Japan supports initiatives for peace and reconstruction in Afghanistan

Kabul, July 6, 2005: Japan signed a USD$17 million agreement with UNDP today; an expression of Japan's commitment to simultaneously address peace and reconstruction in Afghanistan.

The link between peace and economic development is a strong one. When UNDP published the National Human Development Report in February this year, key findings emphasized Afghans' desperate need for human security and resounded as a heartfelt plea from every sector of society. Human security is not just about the absence of guns. Security in Afghanistan, as elsewhere, has a human element that includes the ability to survive, a chance to live with dignity and the possibility of an adequate livelihood. Bringing an end to insecurity requires a comprehensive strategy that ensures the promises of development are met, and the promotion of human rights.

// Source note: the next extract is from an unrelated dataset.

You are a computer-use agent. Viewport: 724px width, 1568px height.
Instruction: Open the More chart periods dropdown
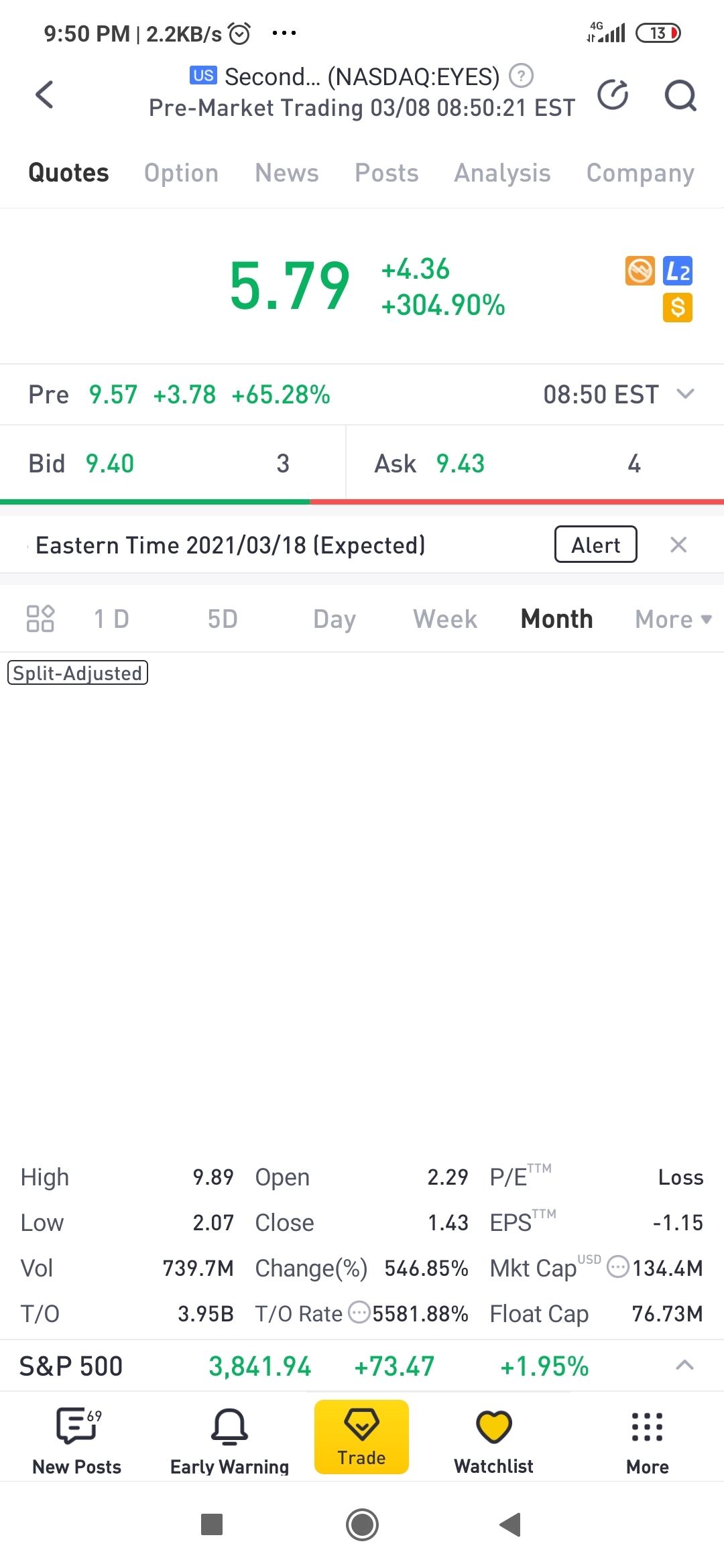pyautogui.click(x=672, y=619)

The funds provided by the Government of Japan will go towards UNDP's National Area Based Development Programme, under the leadership of MRRD, which will facilitate long-term macro economic planning in the regions and the training of government staff. In addition, the immediate need for urban employment, increased agricultural productivity, and the reduction of the landmine threat will be addressed in partnership with the Ministries of Urban Development and Housing, and of Agriculture, together with the UNDP-supported Programme Implementation Unit, FAO and the United Nations Mine Action Centre for Afghanistan (UNMACA).

The agreement today ensures continuity to programmes which started three years ago when Japan supported UNDP's Recovery Employment Afghanistan Programme (REAP), generating employment opportunities for more than 30,000 Afghans in Kabul and Kandahar at the very early stages of the peace-building effort in Afghanistan. Japan also played an important role in UNDP support to the democratic process in Afghanistan, through constitution making, voter registration and the historical presidential elections in 2004, as well as a major commitment to disarmament, demobilization and reintegration of former combatants. As of today, more than 50,000 combatants have been reintegrated into communities, and the DDR process is nearing completion.

The UNDP agreement was one of three agreements that were signed today by Japan, totaling USD31.36 million. UNICEF received USD$4.7 million for its immunization programme and the Ministry of Education received USD$9.56 million to construct 32 schools in the provinces of Kabul, Parwan and Kandahar.